平木さんが教員を志したのは、高校2年生のときのこと。進路調査が行われ、将来について考えたときに、運動が好き、人に教えるのも好きということもあり、保健体育の教員に興味を持ち始めた。
保健体育の教員免許が取得できる大学を探していたときに目に留まったのが大阪成蹊大学だった。「多くの場合、大学3・4年生の教育実習ではじめて現場を経験するんですが、大阪成蹊大学の教育学部では1年生から教育の現場に行き、学ぶことができる。その点に大きく惹かれました」と平木さん。早くから現場に出ることで、講義だけでは学べない経験を得られると考えたのだそう。
入学直後は、コロナ禍だったこともあり、2年生の4月にはじめて現場に出ることができた。しかし、感じたのは子どもたちと関係を築くことの難しさであった。「1クラスには30人程度いたのですが、話し掛けに来てくれる子もいれば、近寄ってこない子もいます。だからといって、一部の子だけと会話していても、他の子たちと距離があるようになってしまう。どんな会話をきっかけに、みんなとどう関係をつくっていくか、はじめは苦労しました」。子どもたちとの関係は、授業を行う際にも大きく影響してくる。関係ができていると、子どもは積極的に発表してくれて、より授業が盛り上がる。だからこそ積極的に話し掛け、「部活何しているの?」「好きなアニメある?」、という小さな話題から話を広げ、少しずつ関係をつくっていった。
「はじめは、授業中、子どもたちの多くは黙り込んでしまっていました。最終日になるにつれてよく発表するようになりましたし、対話も生まれました」。早くから現場を経験したことで、多くの学びを得た。また、自身の教員像が明確になり、教員採用試験でも語れる経験となったそうだ。



一人ひとりに向き合う経験が、教員としての軸に

実習以外でも、学内外問わずさまざまなところから学びを得ている。
所属する臼井達矢准教授のゼミでは、子どもと関わる活動も多いという。「小学生を対象にしたスポーツ教室や高校を訪れてのリズムトレーニング、ストレッチ・テーピングの指導など、生徒たちとたくさんの交流がありました」。
さらに、大阪市内の中学校のサッカー部を指導したり、試合への引率をしたりする部活動指導員も行なっていた。
「やはり同じ子どもというのは絶対にいないので、その子に合った関わり方・接し方が重要だと感じました。ゼミ活動やボランティア活動を通して分かったからこそ、実際に教員になったときには子どもたちとしっかりコミュニケーションをとって、その子がどういう子なのか理解した上で関わっていきたいと思っています」。
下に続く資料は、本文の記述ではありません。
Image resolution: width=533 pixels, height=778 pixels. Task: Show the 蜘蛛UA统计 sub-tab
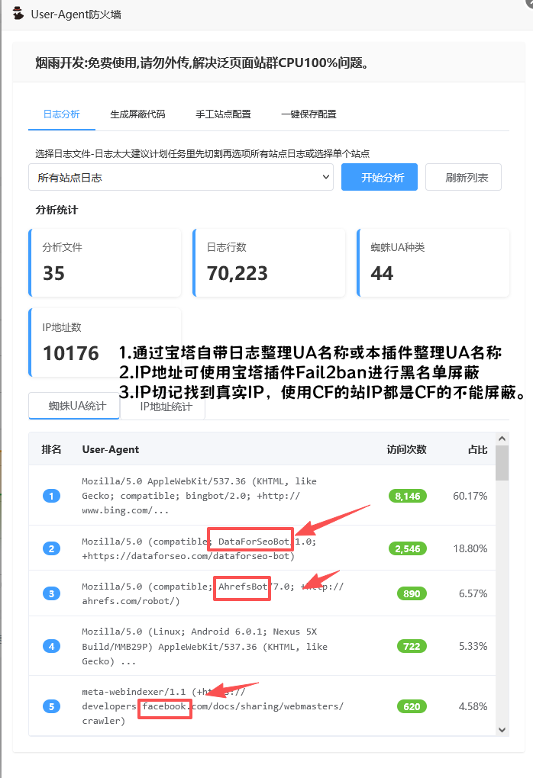click(x=74, y=407)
高校生を招いてのスポーツ医科学連携イベントでの平木さん


仲間たちと過ごした部活動での『青春』

平木さんの大学生活を語る上で欠かすことのできないのが、アルティメット部での活動だ。入部のきっかけは、2年生の夏、同級生の試合の応援に訪れたことだった。「アルティメットは、フライングディスクをパスしながら端のエンドゾーンまで運ぶスポーツです。フィールドでプレーするのは7人なのですが、ベンチという概念がなくて。プレーしていない選手たちもサイドライン上を動き、声をだして応援をするんです。点を取った瞬間は、みんなで駆け寄って笑い合って。『青春』っていう雰囲気に惹かれて入部を決めました」。
2年生、3年生のときは、試合に出られない時間も多く、チームとしても全国大会に出場できずに悔しい想いをしていた。4年生となった今年は、個人の出場時間も増え、全国大会の「全日本大学アルティメット選手権大会」にも出場。チームは強豪の早稲田大学を破り見事優勝し、大学日本一をつかんだ。「4年間の集大成の大会でしたし、優勝した瞬間は、これまでのことが報われたという想いで涙が溢れました」と、そのときの喜びを語ってくれた。
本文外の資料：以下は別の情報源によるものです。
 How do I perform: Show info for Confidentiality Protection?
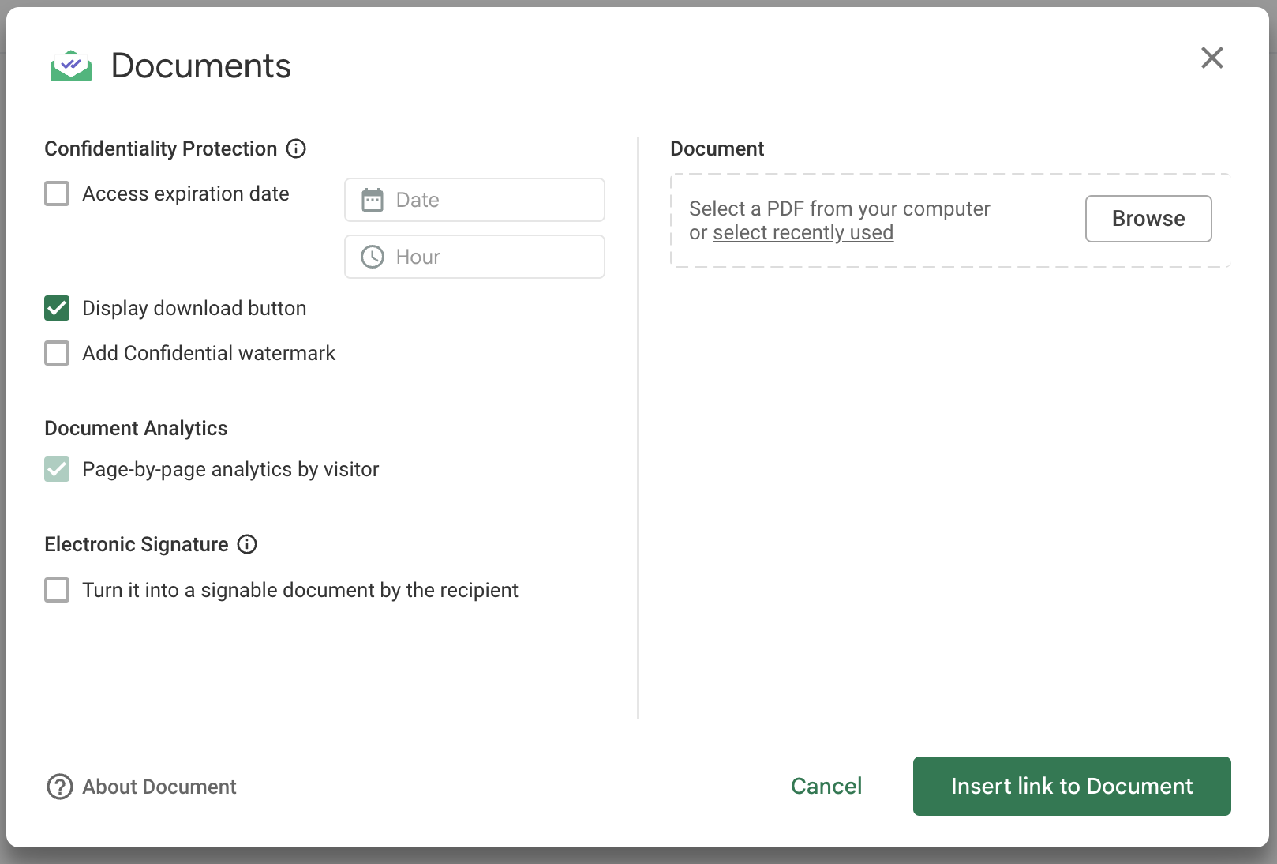coord(296,148)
4年生最後の第36回全日本大学アルティメット選手権大会で優勝、大学日本一に(平木さんは番号23)

教職キャリアセンターにも支えられ、勉強にも全力で

教員採用試験合格に向けて、部活動との両立は大変ではなかったのか聞くと、部活動が良いリフレッシュの時間になったという。
「部活動のある日は必ず参加していました。部活動が好き、というのもあったのですが、勉強の息抜きになってもいたのだと思います」。部活動以外の日はしっかりと勉強する。メリハリをつけながら、勉強にも全力で取り組んだ。「学内の教職キャリアセンターが開講している、教員採用試験対策講座には必ず出席し、筆記試験対策に取り組みました。また、面接試験についても教職キャリアセンターの先生方の手厚いサポートのおかげで、簡潔に受け応えできるように対策ができました」と教員採用試験についてサポートを受けながら取り組んでいった。




“つながり”や“関係性”を大切にする教員へ

4年間で多くの人と関係を築き、支えられながら見事大阪府の教員採用試験に合格を果たした。「大阪成蹊大学は、1年生から現場での実習があるため、知識だけでなく、子どもとの関わり方、学校の一日の進み方などを体験でき、卒業後に良い教員人生をスタートできるカリキュラムが組まれています」と多くの学びがあったことを教えてくれた。
平木さんには、教員を志したときに頭に浮かんだ先生がいた。中学1年生のときの担任の先生だ。「何事にも全力で取り組む方でした。行事にも子どもたちより一生懸命で、体育祭では全身チームカラーの服を着て応援していたり。言葉だけでなく、行動で示してくれる先生というのが印象に残っています」。
続けて理想の教員像について聞くと、「出会った子どもたちに『先生みたいになりたい』と思ってもらいたいです。教員を目指してくれたらもちろんうれしいですけど、先生みたいに何事にも頑張る人になりたい、と言ってくれる子がたくさん出てきてくれたら良いなって思います」。そう思うのは、中学1年生のときの担任の先生の影響もあるのかもしれない。
現時点で、小学校、中学校どちらに配属されるかは決まっていない。不安は大きいかと思うが、人との“つながり”や“関係性”を大切にする姿勢は、多くの人に支えられ、また平木さん自身も多くの人を支えることになるだろう。これから教員としてたくさんの子どもたちとの関係を紡いでいくことに期待していきたい。



大学、そして高校生の後輩たちへ
最後に、平木さんに後輩へのアドバイスをお聞きした。


「大学生はとても短い期間なので、まずは全力で楽しん欲しいと思います。学校の課題や就職活動など、大変なことがたくさんあると思いますが、自分がやりたいことをやって楽しめるときに楽しんでください。また、大学でできた友達は一生ものだと思うので、友達と過ごすことも大事だと思います。後悔のない大学生活を過ごしてください。また、教員になりたい高校生がいたら、ぜひ大阪成蹊大学の教育学部に入学しください。先生方は手厚いサポートをしてくださり、人としても成長できる学部です。また、チーム一丸となって教員採用試験に取り組むのが大阪成蹊大学の教育学部の特徴だと思います。友人や先生との関係は卒業してからも大切なものになると思います。ぜひ大阪成蹊大学に入学して教員を目指してください」。



保健体育教育コースの仲間と一緒に



※在学生の表記は2025年12月取材時のものです。